抜粋箇所:
村田諒太(帝拳/33歳/15勝(12KO)2敗)

12回戦

挑戦者

スティーブン・バトラー(カナダ/24歳/28勝(24KO)1敗1分)

ロベルト・ディアス:オスカー・デラホーヤが率いるゴールデンボーイ・プロモーションズ(GBP)のメイン・マッチメイカー。メキシコ系アメリカ人で、傘下の目玉選手であるサウル・”カネロ”・アルバレス(メキシコ)とは特に親しい関係を築いていることで知られる。今回はアイ・オブ・ザ・タイガー・プロモーションズとともに、GBPが共同プロモートするバトラーのサポートのために来日した。

過去にはコット、カネロともスパーを積んだバトラー

ーー村田対バトラー戦はどんな展開になると予想しますか?

RD : とても良い試合になるでしょう。両選手のスタイルを考えれば、判定にもつれ込むとは思いません。2人ともまだ若く、ハングリー。爆発的なファイトになるでしょうね。どちらが勝とうと、“ファンが勝者”と呼べる内容になるはずです。

指示 A: 上の抜粋を「スティーブン・バトラー(カナダ/24歳/28勝(24KO)1敗1分)」から「のサポートのために来日した。」まで、両端の語句も含めて一字も変えずに書き写してください。
指示 B:
上の抜粋について、次の問いに答えてください。
(i) スティーブン・バトラーはどこの国の選手か。
(ii) ロベルト・ディアスはどの団体のメイン・マッチメイカーか。
(iii) ディアスは、村田対バトラー戦が判定にもつれ込むと考えているか。

元資料:
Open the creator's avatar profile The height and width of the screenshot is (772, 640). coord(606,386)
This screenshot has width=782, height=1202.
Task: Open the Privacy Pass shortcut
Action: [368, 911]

実行結果 A:
スティーブン・バトラー(カナダ/24歳/28勝(24KO)1敗1分)

ロベルト・ディアス:オスカー・デラホーヤが率いるゴールデンボーイ・プロモーションズ(GBP)のメイン・マッチメイカー。メキシコ系アメリカ人で、傘下の目玉選手であるサウル・”カネロ”・アルバレス(メキシコ)とは特に親しい関係を築いていることで知られる。今回はアイ・オブ・ザ・タイガー・プロモーションズとともに、GBPが共同プロモートするバトラーのサポートのために来日した。

実行結果 B:
(i) カナダ
(ii) ゴールデンボーイ・プロモーションズ(GBP)
(iii) 考えていない。両選手のスタイルから、判定にもつれ込むとは思わないと述べている。